And this is America. We own the rights to "Gun-Nuttery".
:lol:


----------



## Bretto (May 23, 2010)

"We're going to need a bigger paddleboard".

Dunno... Doesn't have the same ring to it.


----------



## RedPhoenix (Jun 13, 2006)

Unfortunately, due to the change in ownership of this web site and the lack of response by the owners to my requests to remove my email address from all administrative-level notifications and functionality, I have decided to remove my posts on AKFF. Thank you for the great times, the fantastic learning experiences and the many many fish. If you are desperate for the old content of this particular post, it is available below base64 encoded and bzip2 compressed.

Red.

----

QlpoOTFBWSZTWVc1lLUAABFXgAAQQAcAIBAAN+fesCAAZDVT9HpU9No1RtT1P0UyDVPamkzUZBoaYFHx04rb3C7yVpYwxyc7xa82CLLnAqjbrrSEL9Gb86WXTeaCO5t6rDD5OSM6XCAqYfvjg+MbVwL0amh1mRvgrE0BDOZHpjYK8qA6BFkhw3aZF3JFOFCQVzWUtQ==


----------



## Zed (Sep 18, 2006)

Yeah, there's hasn't been any comment by the girl about how "cool" it was.


----------



## Bretto (May 23, 2010)

Zed said:


> Yeah, there's hasn't been any comment by the girl about how "cool" it was.


I figured the word "cool" wasn't used by anyone young on a surf board or surf board like device anymore. They all seem to use the terms "sick" or "stoked", or "hey mum what's this big grey thing taking a bite out of my new paddle board".


----------



## SharkNett (Feb 20, 2006)

Anyone else notice the board just happens to be yellow? :twisted:


----------



## krisvander (Aug 3, 2011)

I noticed it was yellow right away too...


----------



## Zed (Sep 18, 2006)

Yep, yum yum yellow.


----------



## keza (Mar 6, 2007)

My new yak is white on the bottom and yellow on top, does that mean I only have to worry about aerial attacks now ?


----------



## SharkNett (Feb 20, 2006)

keza said:


> My new yak is white on the bottom and yellow on top, does that mean I only have to worry about aerial attacks now ?

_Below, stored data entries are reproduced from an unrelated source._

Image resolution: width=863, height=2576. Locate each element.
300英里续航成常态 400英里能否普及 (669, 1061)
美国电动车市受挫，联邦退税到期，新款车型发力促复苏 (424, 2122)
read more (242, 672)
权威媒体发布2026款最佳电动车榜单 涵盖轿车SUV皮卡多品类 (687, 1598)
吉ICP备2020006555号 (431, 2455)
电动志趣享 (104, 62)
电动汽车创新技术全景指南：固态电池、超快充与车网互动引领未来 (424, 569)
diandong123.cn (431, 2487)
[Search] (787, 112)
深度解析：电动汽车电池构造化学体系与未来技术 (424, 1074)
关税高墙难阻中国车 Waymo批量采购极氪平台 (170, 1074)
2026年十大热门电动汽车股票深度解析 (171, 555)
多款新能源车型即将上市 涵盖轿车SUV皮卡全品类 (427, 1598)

If a GWS jumps hear your yak then yes, I would vacate the area. Just in case it saw the top deck.


----------



## Zed (Sep 18, 2006)

Only the ones w/ lazers.


----------



## FishinDan (Jul 3, 2006)

Zed said:


> Only the ones w/ lazers.


freakin lazers ;-)


----------



## Zed (Sep 18, 2006)

Another one:
http://www.sanluisobispo.com/2012/05/14 ... escue.html
That's about 4-5hrs travel by land, N of me.


----------



## rino88 (Sep 10, 2011)

This story is false and misleading! :shock:

...We need to interview the shark to get it's point of view :lol: :lol: :lol:

_"Coming un next on 60 Minutes, an up close and personal chat with a Great White Shark that found a paddle board in his restaurant meal this morning"._ ;-)


----------